Kassoy is also an advisor to Singapore-based Arowana, which last month launched a $S120 million (US$93 million) B Corp holding company, AIC Group Holdings. A group of B Lab veterans are developing a similar holding company in Latin America.

“I believe we will see more and more of these vehicles globally as people come to realize how broken are the existing capital markets for values-led businesses,” Kassoy wrote on LinkedIn.

Quality jobs

Roy Swan, who heads Ford’s mission investments, is a longtime advocate of higher quality jobs, including employee ownership (disclosure: Ford Foundation is an investor in ImpactAlpha). With its grant dollars, Ford was one of the first outside contributors to Ownership Works, the nonprofit private-equity industry vehicle launched by KKR’s Pete Stavros (for background, see our Q&A, “Employee ownership is a competitive advantage in private equity”).  

Ford’s mission investment portfolio includes HCAP Partners, which provides mezzanine debt and private equity for medium-sized businesses and helps them add opportunities for career advancement, wealth creation and health and well-being (listen to the podcast, “Finding alpha with a ‘gainful jobs’ strategy”).

Lafayette Square, which emphasizes low- to moderate income workers and communities, focuses on employee benefits through its “worker solutions” platform (see, “Lafayette Square is banking on low-income communities and worker solutions”)

“World-class operations are not achievable without meaningful investment in corporate culture and human capital,” Swan said in a statement.

Swan introduced LeeKong to Zeynep Ton, a co-founder of the Good Jobs Institute and a professor at MIT’s Sloan School of Management. The institute highlights companies, including Trader Joe’s, Costco and QuikTrip, that have outperformed their peers in customer satisfaction and financial performance, in part by prioritizing jobs fair compensation, comprehensive benefits, and career advancement opportunities.

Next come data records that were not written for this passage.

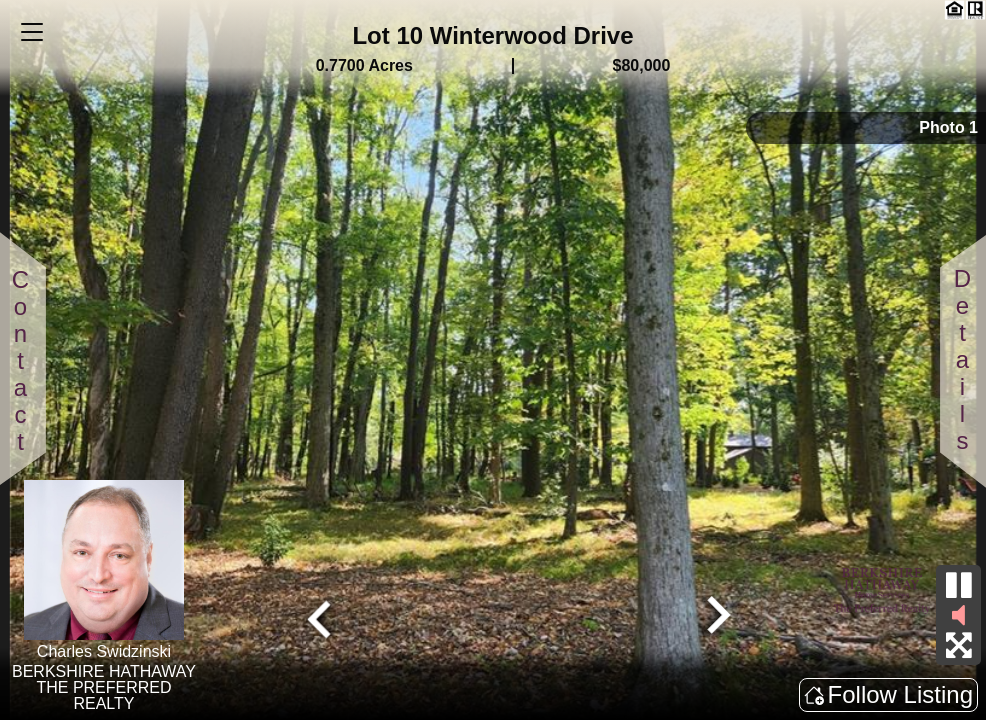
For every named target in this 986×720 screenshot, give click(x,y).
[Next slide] (716, 617)
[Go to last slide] (322, 617)
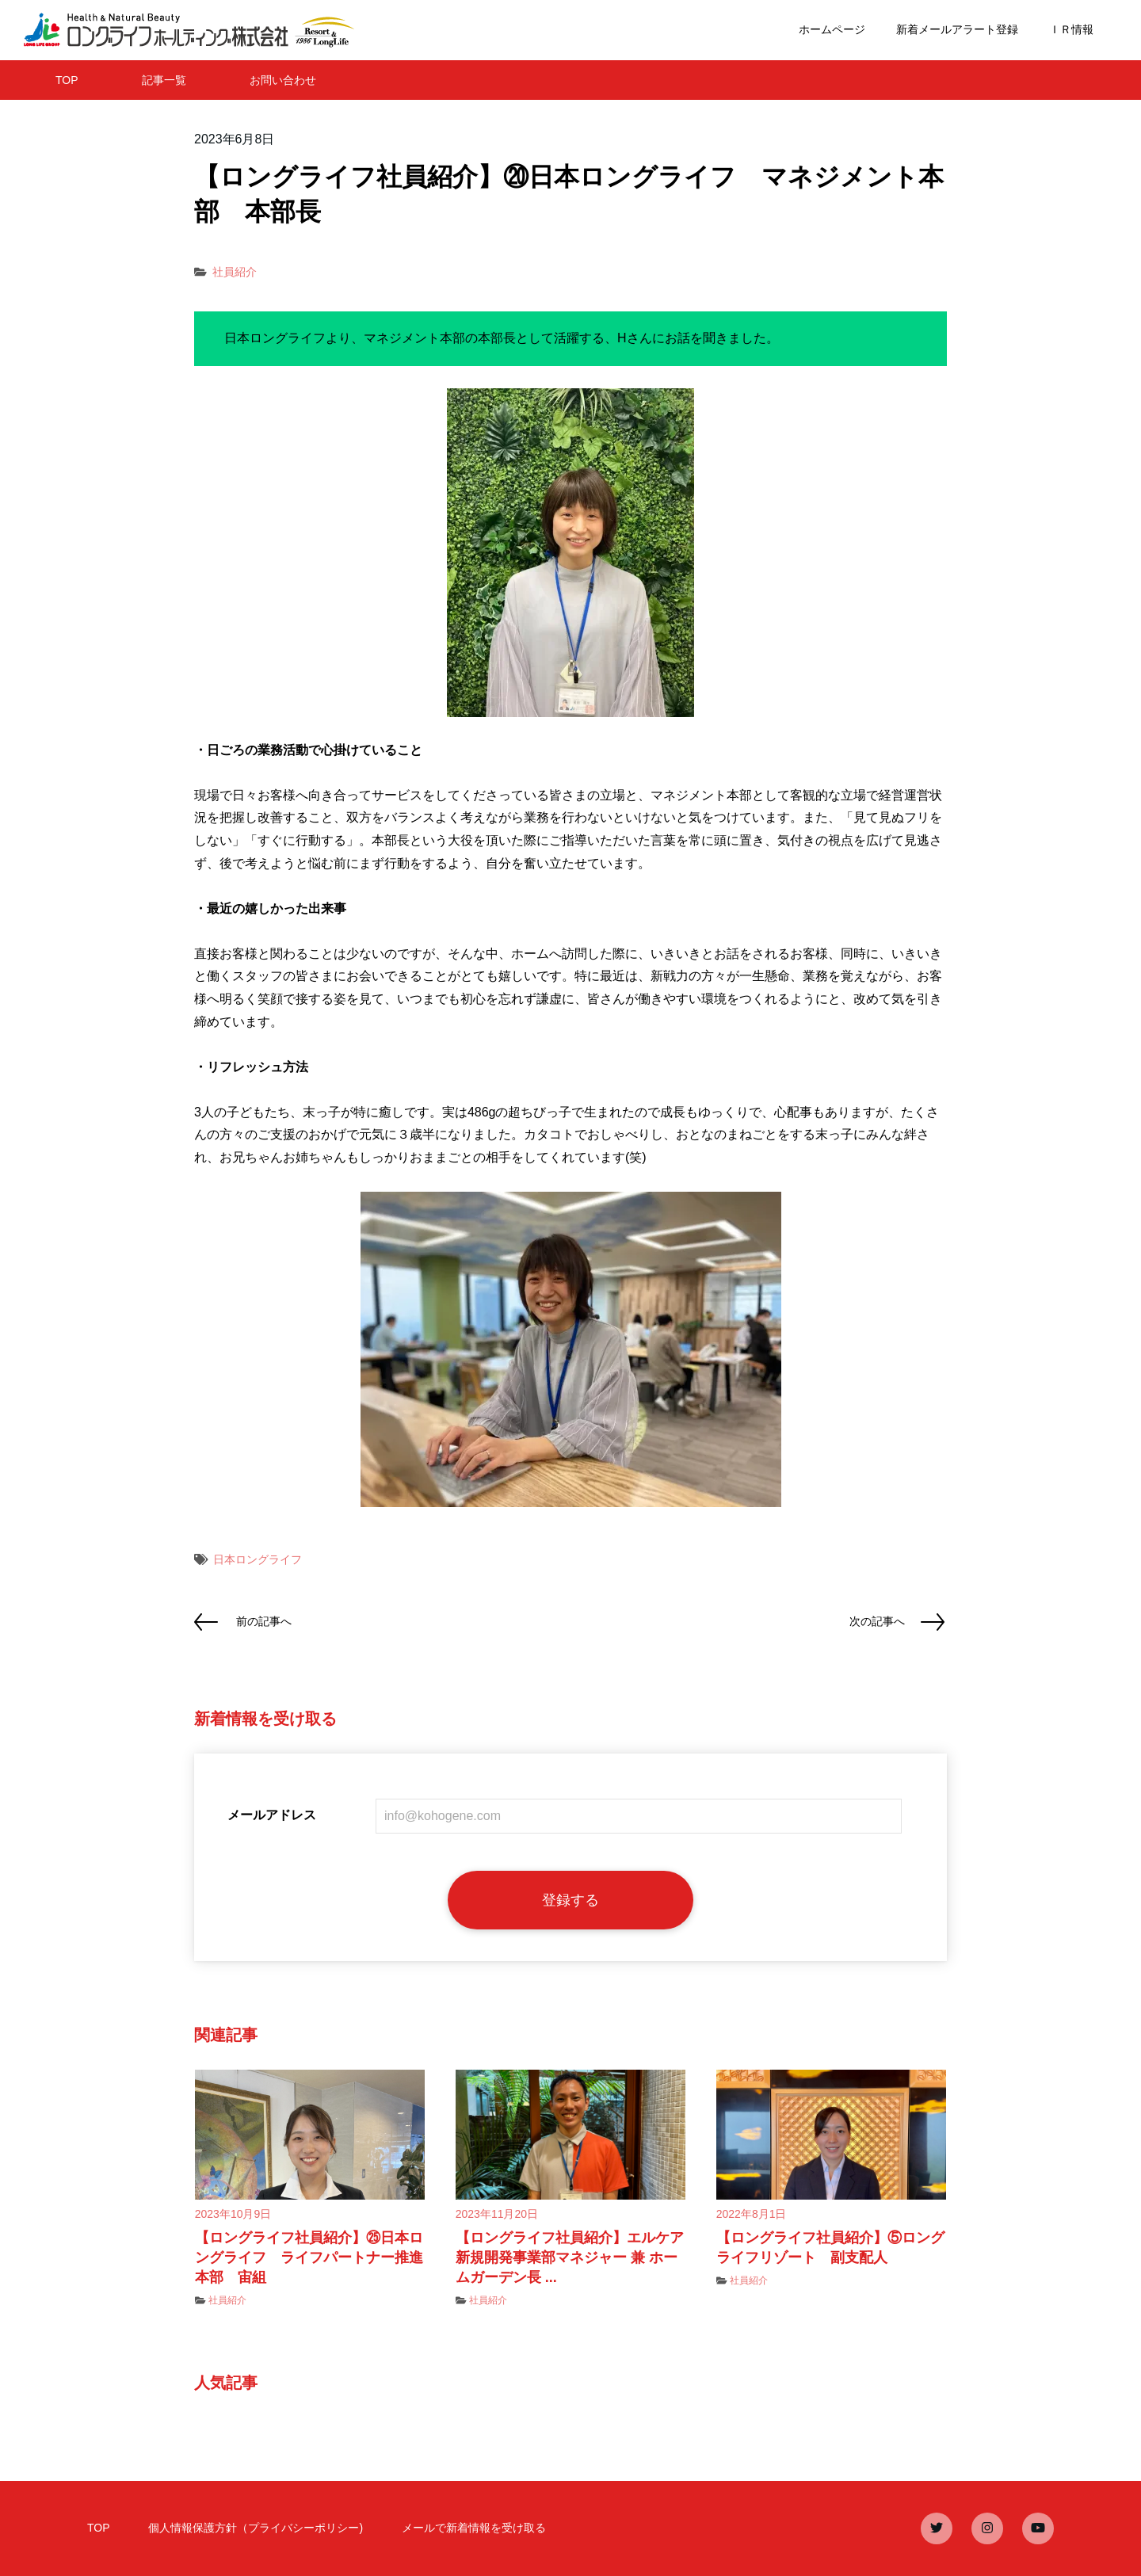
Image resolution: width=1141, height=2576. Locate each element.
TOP (66, 80)
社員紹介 (234, 271)
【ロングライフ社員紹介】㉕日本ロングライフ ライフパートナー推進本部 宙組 (309, 2257)
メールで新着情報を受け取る (474, 2527)
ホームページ (832, 29)
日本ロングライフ (257, 1559)
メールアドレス (271, 1815)
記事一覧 (164, 80)
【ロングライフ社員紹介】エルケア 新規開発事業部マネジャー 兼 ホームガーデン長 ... (577, 2257)
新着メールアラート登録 (957, 29)
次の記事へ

Such companies, she said, “create a powerful ripple effect that extends beyond individual well-being to improve customer value, reduce turnover, fuel productivity, and foster sustainable business growth.”

Liquidity concerns

Impact-oriented holdcos have experienced varying degrees of success raising capital. In 2018, ImpactAlpha wrote that “breaking the chains of the 10-year fund is harder than it looks.”

Ford did not disclose the size of its investment in Nine Dean, but Kassoy said the commitment “gives us the capital to make a pretty significant first transaction.” He said Nine Dean was looking to raise several hundred million dollars. Additional financing strategies will become possible as the portfolio grows, he says, including stock transactions that leverage the value of the other holdings. 

“There have been some other holding companies, but their size presents real challenges  if you have more audacious goals,” he said. “If you want to buy sizable companies, buy brand names that you’ve heard of, make significant changes at those companies, you need to have sufficient scale.”

He said mechanisms are available to provide liquidity to investors, including redemption periods and public-markets strategies, but no such provisions have yet been made. 

“The kind of investors we are having conversations with are not demanding that,” he said. “In the short term, it’s important that we have the right kind of investors so we have the patience to build for the long term.”